While there is certainly a subset of dogs that have gluten or grain intolerances, these are extremely low on the list of potential allergy-causing ingredients.
Is Grain-Free Food Better For My Dog?
The answer to that is not simple because it honestly depends on your dog and their physiology.
Some dogs have sensitivities to foods with grains or gluten, however rare it may be it is still possible.
On the other hand, most dogs – and we’re talking over 60% of them – do not have allergies to grain or gluten but rather the protein that is included in the diet.
So, with that in mind, the likelihood that a grain-free food is “better” for your dog is slim.
It is important to contact your veterinarian about what diet would be best for your pet.

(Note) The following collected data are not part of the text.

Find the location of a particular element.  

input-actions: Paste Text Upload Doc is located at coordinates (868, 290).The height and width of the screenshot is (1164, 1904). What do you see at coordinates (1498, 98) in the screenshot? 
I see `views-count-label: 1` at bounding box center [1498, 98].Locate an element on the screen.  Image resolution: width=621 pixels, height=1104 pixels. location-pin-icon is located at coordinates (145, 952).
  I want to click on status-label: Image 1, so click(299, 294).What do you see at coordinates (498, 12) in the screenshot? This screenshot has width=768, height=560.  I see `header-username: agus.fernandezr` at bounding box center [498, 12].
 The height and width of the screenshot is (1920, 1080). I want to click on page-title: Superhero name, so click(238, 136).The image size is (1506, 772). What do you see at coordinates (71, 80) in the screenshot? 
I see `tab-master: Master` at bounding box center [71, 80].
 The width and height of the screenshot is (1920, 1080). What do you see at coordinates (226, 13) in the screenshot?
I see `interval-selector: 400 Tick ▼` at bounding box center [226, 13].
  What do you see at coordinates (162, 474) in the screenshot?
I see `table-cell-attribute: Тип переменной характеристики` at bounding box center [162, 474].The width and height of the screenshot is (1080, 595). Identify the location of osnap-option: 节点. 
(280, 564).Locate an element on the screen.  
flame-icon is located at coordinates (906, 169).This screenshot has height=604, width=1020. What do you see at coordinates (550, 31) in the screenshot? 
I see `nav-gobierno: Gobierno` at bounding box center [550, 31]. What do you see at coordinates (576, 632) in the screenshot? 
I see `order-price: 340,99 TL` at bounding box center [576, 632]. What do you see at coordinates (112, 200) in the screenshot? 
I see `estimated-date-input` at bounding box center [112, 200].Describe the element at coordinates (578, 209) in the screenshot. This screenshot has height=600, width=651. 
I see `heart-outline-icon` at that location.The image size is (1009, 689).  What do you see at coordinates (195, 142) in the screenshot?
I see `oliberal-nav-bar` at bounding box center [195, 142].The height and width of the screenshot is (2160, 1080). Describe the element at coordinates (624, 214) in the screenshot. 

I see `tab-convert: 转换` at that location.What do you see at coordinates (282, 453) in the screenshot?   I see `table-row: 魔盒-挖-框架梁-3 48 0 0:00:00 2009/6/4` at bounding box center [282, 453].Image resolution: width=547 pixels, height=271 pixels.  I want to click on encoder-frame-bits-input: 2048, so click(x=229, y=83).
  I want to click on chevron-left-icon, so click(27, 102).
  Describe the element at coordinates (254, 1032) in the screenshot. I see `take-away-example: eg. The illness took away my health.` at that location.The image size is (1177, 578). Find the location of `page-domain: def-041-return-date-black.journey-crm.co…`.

In 2018, veterinary cardiologists noticed an increase in the number of dogs eating grain-free diets that were also diagnosed with a condition called dilated cardiomyopathy.
This heart problem can sometimes be blamed on genetics, but the higher prevalence of this condition in dogs eating grain-free or “boutique” diets was substantial.
So much so that the Food and Drug Administration (FDA) decided to get involved.
It was found that of the 1100 dogs with dilated cardiomyopathy that were studied, over 90% of the diets being fed were labeled as grain-free.
Many of the companies that exclusively make grain-free diets are small companies that have very limited studies performed on their foods (as well as no FDA backing).
Many commercial foods include brown rice and corn as a grain and carbohydrate ingredient, but these grain-free brands replace those beneficial ingredients with potatoes and beans.
While these foods are perfectly fine and dandy, there is no research to indicate that they are a more viable or healthier source compared to rice and corn.
Why Are Some Dog Foods Grain-Free?
If you ask a veterinary professional like myself, we will always tell you that it’s a fad.
We even coined an acronym called “BEG” which stands for “boutique, exotic-ingredient and grain-free”.
The increase in owners feeding the BEG diets became a short phenomenon, and with years of these foods being on the market, we are finally seeing the repercussions of minimal scientific data and research when it comes to dog diets.
If you’re looking for well-balanced and nutritional dog food, call your veterinarian for their personal recommendation!